Selling a business is one of the most significant events in an entrepreneur’s life. Most of the transaction process will be driven by the market, a buyer’s goals, or industry dynamics outside of the seller’s control. There are, however, critical steps sellers can take well before a letter of intent (“LOI”) is signed to preserve value, avoid unpleasant and unnecessary surprises, and position both the company and its shareholders for optimal results.
If you are planning to sell your S corporation within the next two years, the following are five action items you must pursue now.
There are many tax strategies that could be advantageous to business owners, but are not necessarily advisable within two years of a sale.
For example, one hot-button tax savings technique is for shareholders to sell stock in a C corporation that qualifies as small business stock (“QSBS”) pursuant to IRC Section 1202 to take advantage of the potential $15M (or more) gain exclusion. Converting from an S corporation to a C corporation will generally not result in QSBS.
Furthermore, in most mid-market transactions, buyers will require an acquisition to be structured as the sale of assets (i.e., your corporation sells its assets and you will still own your corporation’s stock after the transaction) rather than as a sale of stock (i.e., you sell your stock in the corporation and no longer own any stock after the transaction). If a transaction must be structured as the sale of assets, it is almost surely more tax efficient for the selling corporation to be taxed as an S corporation and not a C corporation.
Unless there is a compelling, tax-driven reason, maintaining S corporation status through closing is usually the prudent course. Regardless, consult your tax attorney before making any structural changes to your S corporation.
Sellers should confirm ownership and equity rights before entering into discussions with potential buyers. Verify the number of issued and outstanding shares, review option and restricted stock agreements, confirm that phantom equity or convertible instruments are properly documented, and confirm no informal ownership promises were made to employees or others.
Buyers will scrutinize ownership and equity rights during due diligence, and discrepancies can delay or derail a transaction. Clean cap tables build credibility and protect negotiating leverage.
In California (and most community property states), many S elections are ineffective as filed, often because of technical errors on Form 2553, Election by a Small Business Corporation. These issues are usually fixable with a simple IRS filing, but if not corrected, the corporation you believed was an S corporation may actually be taxed as a C corporation.
Buyers will review this issue carefully, and sellers can lose credibility when something so fundamental was missed. Conduct an internal ‘S election audit’ to confirm the election was properly filed, identify any inadvertent terminations, and ensure shareholder agreements, stock classes, and debt instruments comply with Subchapter S requirements.

_WHAT TO DO_.
Write out the passage on preparing an S corporation for sale verbatim, starting at "Sellers should confirm" and ending at "employees or others.".

_DATA SHOWN_.
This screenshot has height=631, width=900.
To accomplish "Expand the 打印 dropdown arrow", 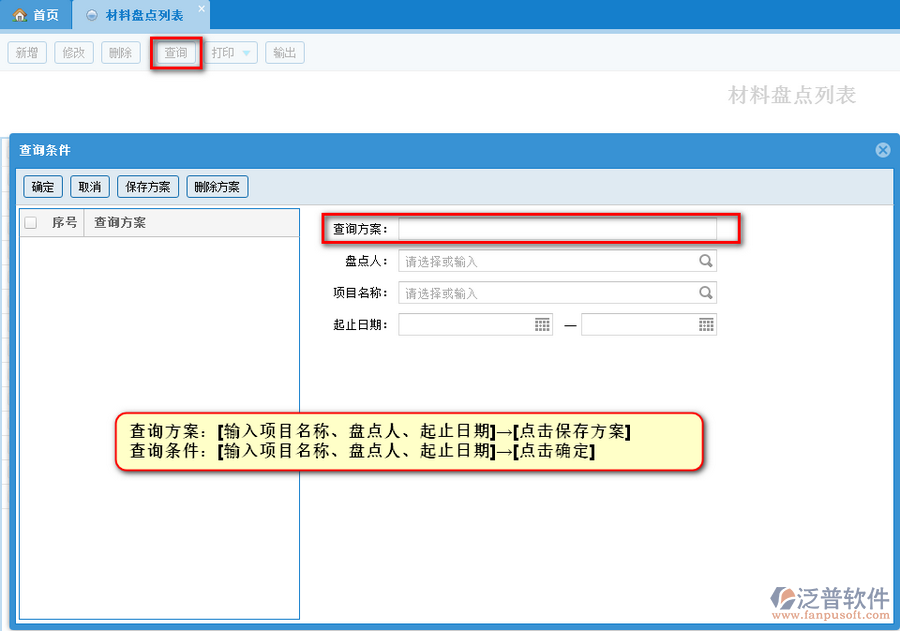I will point(247,53).
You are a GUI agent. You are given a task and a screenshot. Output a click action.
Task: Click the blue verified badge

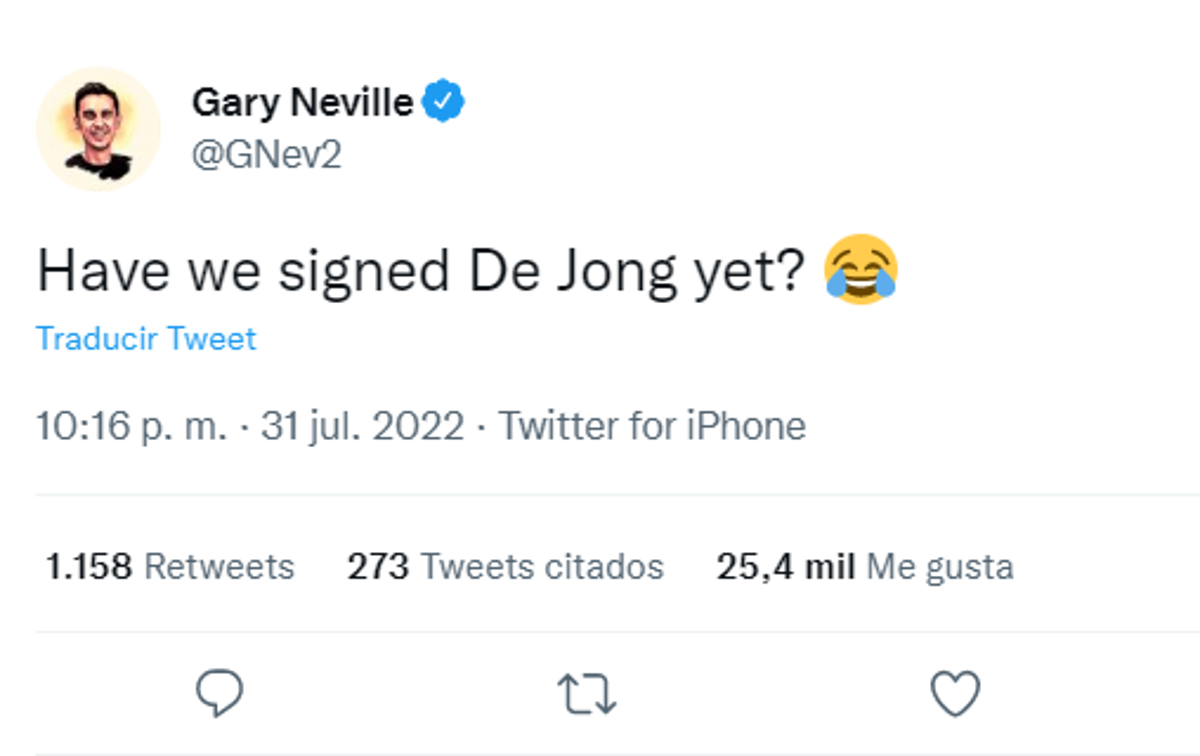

_OUTPUT FOR THIS EXERCISE_.
Sellers should confirm ownership and equity rights before entering into discussions with potential buyers. Verify the number of issued and outstanding shares, review option and restricted stock agreements, confirm that phantom equity or convertible instruments are properly documented, and confirm no informal ownership promises were made to employees or others.